L’homme de Dieu, selon la narration syriaque primitive qui semble postérieure d’un demi-siècle à peine aux événements, vécut à Édesse sous l’évêque Rabula (412-435). Sa sainteté fut reconnue seulement après sa mort, mais son culte se répandit immédiatement dans l’Orient grec, qui, nous ne savons pourquoi, donna au pèlerin anonyme le nom d’Alexis.

Son histoire fut chantée au IXe siècle par Joseph l’Hymnographe, et, transportée à Rome sur l’Aventin, elle trouva un panégyriste enthousiaste en saint Adalbert, évêque de Prague, devenu moine au monastère de Saint-Boniface.

Les Grecs célèbrent la fête d’Alexis le 17 mars : Ἀλεξίου τοῦ άνθρώπου τοῦ Θεοῦ.

La messe est du Commun, sauf les deux lectures. L’Évangile est celui de la fête des Abbés ; — le titre : homme de Dieu, chez les Syriens, désigne probablement la profession monastique du saint mendiant. Quant à l’épître (I Timot., VI, 6-12), l’Apôtre y traite des périls qu’entraîné la possession des richesses. Tel un hydropique altéré, plus le riche possède, plus il veut posséder. Il n’a jamais assez, et pour thésauriser davantage, il sacrifie parfois l’honnêteté, l’amitié, la santé corporelle et jusqu’à la religion et au salut de son âme. L’apôtre conclut donc en observant que l’intime racine de tout péché est la cupidité.

Voilà les motifs surnaturels sur quoi se fonde la pauvreté évangélique que professent par vœu les religieux. Selon l’observation du Docteur angélique, ceux-ci, moyennant un tel renoncement, éloignent efficacement d’eux-mêmes tout ce qui aurait pu créer un obstacle au développement de la charité et de la grâce de Dieu dans leur âme.

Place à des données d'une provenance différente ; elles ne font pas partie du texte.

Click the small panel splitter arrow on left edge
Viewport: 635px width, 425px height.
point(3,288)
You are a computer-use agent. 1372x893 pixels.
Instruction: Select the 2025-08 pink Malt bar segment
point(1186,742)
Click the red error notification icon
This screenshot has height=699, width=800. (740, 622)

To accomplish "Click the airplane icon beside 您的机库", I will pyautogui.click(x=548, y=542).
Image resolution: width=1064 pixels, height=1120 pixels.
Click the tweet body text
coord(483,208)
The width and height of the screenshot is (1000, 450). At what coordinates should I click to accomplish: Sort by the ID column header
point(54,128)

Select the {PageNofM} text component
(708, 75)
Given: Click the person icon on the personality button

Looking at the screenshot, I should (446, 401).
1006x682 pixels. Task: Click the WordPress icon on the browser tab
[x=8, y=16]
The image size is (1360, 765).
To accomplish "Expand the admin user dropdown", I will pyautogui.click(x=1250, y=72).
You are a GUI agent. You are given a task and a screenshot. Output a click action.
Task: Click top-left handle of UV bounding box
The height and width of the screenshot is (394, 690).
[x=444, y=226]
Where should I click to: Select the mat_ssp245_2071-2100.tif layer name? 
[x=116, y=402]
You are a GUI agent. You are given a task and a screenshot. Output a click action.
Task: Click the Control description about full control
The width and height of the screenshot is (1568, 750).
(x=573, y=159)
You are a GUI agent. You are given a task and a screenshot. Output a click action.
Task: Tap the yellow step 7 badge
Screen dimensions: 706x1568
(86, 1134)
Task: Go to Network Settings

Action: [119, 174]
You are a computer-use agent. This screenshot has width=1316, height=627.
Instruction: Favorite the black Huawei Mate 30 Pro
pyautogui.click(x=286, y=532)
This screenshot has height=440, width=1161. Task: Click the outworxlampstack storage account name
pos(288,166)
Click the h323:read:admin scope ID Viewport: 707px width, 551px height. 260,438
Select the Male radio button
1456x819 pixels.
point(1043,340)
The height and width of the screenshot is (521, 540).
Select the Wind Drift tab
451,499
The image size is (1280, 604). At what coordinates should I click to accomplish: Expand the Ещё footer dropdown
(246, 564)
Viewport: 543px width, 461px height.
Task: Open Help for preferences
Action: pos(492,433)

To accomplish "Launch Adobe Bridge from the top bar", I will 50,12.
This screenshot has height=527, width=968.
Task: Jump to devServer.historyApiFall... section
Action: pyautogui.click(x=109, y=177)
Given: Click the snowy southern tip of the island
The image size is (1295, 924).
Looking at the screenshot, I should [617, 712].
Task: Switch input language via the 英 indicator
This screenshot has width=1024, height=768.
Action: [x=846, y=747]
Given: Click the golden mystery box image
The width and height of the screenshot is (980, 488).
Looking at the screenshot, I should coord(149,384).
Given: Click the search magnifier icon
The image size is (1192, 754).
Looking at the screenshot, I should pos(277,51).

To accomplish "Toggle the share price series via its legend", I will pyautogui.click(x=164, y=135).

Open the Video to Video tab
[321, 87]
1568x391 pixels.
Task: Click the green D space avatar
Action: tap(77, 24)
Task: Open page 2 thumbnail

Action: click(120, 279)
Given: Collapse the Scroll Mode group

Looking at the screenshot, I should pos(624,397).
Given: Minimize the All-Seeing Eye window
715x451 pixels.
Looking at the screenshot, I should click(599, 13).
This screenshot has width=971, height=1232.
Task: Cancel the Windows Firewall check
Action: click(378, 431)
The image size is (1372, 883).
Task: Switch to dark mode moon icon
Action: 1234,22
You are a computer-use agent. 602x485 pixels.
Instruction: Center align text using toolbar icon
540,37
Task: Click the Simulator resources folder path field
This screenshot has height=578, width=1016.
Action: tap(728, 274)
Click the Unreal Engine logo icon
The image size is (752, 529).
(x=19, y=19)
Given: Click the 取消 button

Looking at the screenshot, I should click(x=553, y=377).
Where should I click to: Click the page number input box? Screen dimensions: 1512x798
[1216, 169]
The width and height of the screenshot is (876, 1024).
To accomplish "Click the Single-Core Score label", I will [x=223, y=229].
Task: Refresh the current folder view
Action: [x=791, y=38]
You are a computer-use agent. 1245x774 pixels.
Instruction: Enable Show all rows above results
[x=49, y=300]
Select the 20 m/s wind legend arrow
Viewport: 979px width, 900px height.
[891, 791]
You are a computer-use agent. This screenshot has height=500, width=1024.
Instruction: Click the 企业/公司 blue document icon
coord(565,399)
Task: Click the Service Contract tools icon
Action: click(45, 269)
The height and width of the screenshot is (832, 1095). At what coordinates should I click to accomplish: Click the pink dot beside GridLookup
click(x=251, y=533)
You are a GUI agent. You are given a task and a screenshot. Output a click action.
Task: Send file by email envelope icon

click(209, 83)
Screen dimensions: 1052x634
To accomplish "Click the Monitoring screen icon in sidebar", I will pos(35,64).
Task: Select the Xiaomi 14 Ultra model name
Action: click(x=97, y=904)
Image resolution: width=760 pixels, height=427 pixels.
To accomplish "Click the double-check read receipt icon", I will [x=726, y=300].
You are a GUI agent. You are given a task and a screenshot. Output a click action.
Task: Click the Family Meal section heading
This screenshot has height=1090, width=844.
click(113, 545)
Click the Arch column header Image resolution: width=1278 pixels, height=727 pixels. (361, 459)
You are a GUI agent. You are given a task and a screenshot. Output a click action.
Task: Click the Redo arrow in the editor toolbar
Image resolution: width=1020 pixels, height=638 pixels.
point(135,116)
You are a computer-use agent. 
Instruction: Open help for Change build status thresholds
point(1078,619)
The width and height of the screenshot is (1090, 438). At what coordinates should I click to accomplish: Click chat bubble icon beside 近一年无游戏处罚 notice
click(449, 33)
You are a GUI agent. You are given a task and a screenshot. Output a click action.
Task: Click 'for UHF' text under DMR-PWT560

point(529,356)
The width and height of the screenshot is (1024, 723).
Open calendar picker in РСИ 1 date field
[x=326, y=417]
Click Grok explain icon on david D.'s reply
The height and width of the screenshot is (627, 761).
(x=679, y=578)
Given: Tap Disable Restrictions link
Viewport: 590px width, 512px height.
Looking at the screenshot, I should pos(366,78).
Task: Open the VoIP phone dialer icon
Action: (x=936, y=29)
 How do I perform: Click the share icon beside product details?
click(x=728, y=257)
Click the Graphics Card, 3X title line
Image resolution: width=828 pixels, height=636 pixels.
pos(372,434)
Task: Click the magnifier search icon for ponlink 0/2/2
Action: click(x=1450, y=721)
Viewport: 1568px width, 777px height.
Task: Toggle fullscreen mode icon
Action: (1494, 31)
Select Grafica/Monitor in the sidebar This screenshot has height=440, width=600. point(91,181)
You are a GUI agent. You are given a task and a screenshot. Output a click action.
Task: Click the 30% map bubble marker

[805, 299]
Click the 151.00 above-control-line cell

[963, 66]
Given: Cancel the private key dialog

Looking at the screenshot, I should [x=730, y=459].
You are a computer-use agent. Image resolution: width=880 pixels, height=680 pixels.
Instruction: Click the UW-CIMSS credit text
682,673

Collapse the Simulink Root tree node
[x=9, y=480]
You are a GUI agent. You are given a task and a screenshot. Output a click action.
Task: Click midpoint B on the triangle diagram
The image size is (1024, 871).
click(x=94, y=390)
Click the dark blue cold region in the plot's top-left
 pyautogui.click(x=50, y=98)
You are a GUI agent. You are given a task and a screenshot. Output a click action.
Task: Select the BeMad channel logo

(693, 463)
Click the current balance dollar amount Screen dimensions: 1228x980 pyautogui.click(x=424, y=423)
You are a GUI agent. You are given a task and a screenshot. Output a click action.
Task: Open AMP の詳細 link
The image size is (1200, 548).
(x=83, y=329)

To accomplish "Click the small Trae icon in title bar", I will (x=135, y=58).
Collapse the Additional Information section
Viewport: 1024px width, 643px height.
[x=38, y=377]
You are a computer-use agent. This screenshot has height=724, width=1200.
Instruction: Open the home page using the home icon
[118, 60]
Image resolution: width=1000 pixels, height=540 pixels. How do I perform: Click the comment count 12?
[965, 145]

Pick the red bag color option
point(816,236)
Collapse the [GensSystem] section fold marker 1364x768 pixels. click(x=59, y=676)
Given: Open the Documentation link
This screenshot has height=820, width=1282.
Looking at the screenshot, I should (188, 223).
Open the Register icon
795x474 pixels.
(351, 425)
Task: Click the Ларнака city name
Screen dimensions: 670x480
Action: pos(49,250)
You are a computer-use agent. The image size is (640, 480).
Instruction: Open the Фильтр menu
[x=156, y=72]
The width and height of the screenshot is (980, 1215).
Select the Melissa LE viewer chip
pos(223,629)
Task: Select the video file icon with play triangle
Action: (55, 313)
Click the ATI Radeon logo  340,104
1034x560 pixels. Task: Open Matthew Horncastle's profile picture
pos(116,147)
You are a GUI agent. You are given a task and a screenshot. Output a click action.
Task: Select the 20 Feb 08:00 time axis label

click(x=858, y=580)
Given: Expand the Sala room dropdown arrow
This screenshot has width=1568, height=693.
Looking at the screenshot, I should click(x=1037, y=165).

Les Menées des Grecs contiennent les vers suivants en l’honneur de l’homme de Dieu :

Toi seul portas sur la terre le nom d’homme de Dieu.

Toi seul au ciel également as obtenu, ô Père, un nom nouveau.

Le dix-septième jour t’apporte la mort, ô Alexis.

Dom Pius Parsch, Le guide dans l’année liturgique

Il quitta sa maison, son père et son épouse pour l’amour de Dieu.

1. Saint Alexis. — Qui fut-il exactement et dans quelle mesure les faits qu’on lui attribue sont-ils exacts ? Cet « homme de Dieu », comme on l’appelle en Orient, a-t-il vécu en Orient ou à Rome ? Ce sont des questions que nous n’avons pas à discuter ici.

La légende de saint Alexis compte parmi les plus touchantes que nous possédions. Fort instructive et édifiante, elle illustre à merveille l’idéal de la perfection chrétienne : savoir endurer pour le Sauveur la pauvreté et les humiliations. Peut-il y avoir héroïsme plus grand que d’habiter pendant dix-sept ans sous l’escalier de la demeure paternelle, exposé aux railleries de ses propres esclaves, de passer pour un mendiant inconnu aux yeux de son père, de sa mère et de son épouse inconsolable ? Et tout cela, résultat de l’amour du Christ qui triomphe de tout. En supposant que la légende soit dépourvue de fondement historique, il y aurait encore lieu d’admirer la foi capable de concevoir un tel idéal.

« Alexis, lisons-nous dans le bréviaire, romain de très noble origine, poussé par un vif amour de Jésus-Christ, et sur un avertissement particulier de Dieu, partit le premier soir de ses noces, laissant vierge son épouse, et entreprit à travers le monde le pèlerinage des plus célèbres sanctuaires. Pendant ces voyages, il resta dix-sept ans inconnu, jusqu’au jour où à Édesse, en Syrie, son nom fut divulgué par une image de la Très Sainte Vierge. Quittant donc ce pays, il aborda au port de Rome et fut reçu chez son père comme un pauvre étranger. Il y vécut dix-sept ans sans que personne ne le reconnût ; mais, à sa mort, il laissa un écrit où il révélait son nom, sa naissance et les diverses circonstances de son existence. Il passa de la terre au ciel sous le pontificat d’Innocent 1er (17 juillet 417) ».La vie de ce saint offre un exemple extraordinaire des voies et des volontés divines que nous pouvons sinon suivre, du moins admirer. Il montre à quel héroïsme peut conduire l’amour de Dieu. Efforçons-nous aujourd’hui de nous laisser pénétrer de cet amour, et qu’il nous incite à l’accomplissement de multiples bonnes actions.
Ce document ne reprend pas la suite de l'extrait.